== Saved data entries ==
════════════════

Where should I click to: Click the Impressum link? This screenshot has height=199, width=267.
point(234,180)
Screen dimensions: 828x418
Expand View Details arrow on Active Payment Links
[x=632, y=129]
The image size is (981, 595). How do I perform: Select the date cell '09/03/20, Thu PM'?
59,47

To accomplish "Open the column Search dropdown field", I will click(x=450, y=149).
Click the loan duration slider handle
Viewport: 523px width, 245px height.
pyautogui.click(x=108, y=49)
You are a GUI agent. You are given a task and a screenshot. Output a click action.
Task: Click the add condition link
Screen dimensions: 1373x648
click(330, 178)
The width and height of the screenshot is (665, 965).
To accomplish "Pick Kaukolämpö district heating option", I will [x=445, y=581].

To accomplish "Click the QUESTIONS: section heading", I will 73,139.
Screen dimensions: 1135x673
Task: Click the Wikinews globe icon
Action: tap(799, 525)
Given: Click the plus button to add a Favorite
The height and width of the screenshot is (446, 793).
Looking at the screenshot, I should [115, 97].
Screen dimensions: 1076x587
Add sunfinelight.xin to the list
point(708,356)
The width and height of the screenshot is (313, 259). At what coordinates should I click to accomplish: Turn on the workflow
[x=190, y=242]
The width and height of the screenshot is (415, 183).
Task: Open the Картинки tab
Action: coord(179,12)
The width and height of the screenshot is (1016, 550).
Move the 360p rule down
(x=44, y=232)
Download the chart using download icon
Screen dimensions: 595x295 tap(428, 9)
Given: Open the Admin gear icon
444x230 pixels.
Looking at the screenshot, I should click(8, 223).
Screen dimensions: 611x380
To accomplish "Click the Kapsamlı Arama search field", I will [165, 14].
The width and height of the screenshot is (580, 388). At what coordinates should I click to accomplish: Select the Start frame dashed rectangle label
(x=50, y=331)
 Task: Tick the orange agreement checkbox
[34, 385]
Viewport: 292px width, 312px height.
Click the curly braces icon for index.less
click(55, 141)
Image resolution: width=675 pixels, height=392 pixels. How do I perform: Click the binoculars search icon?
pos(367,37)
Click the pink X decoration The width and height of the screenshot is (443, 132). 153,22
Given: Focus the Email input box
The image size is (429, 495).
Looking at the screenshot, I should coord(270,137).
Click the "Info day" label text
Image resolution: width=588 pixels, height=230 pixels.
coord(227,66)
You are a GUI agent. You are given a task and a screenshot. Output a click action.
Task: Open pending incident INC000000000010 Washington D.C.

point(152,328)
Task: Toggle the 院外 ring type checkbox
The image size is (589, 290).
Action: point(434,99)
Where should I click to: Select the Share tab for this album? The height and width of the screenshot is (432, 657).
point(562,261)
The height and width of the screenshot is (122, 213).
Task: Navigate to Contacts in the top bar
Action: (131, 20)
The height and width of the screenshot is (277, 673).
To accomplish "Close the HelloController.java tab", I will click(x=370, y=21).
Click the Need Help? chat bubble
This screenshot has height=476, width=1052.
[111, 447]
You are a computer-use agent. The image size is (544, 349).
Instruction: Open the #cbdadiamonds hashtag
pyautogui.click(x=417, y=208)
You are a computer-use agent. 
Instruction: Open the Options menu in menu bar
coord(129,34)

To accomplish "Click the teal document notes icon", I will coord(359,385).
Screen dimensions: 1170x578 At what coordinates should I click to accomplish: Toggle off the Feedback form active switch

════════════════

== To do ==
All lines above from the one with "Click the curly braces icon for index.less" to the one with "Given: Focus the Email input box", inclusive, should be copied exactly, and no other lines.

== Exercise result ==
Click the curly braces icon for index.less
click(55, 141)
Image resolution: width=675 pixels, height=392 pixels. How do I perform: Click the binoculars search icon?
pos(367,37)
Click the pink X decoration The width and height of the screenshot is (443, 132). 153,22
Given: Focus the Email input box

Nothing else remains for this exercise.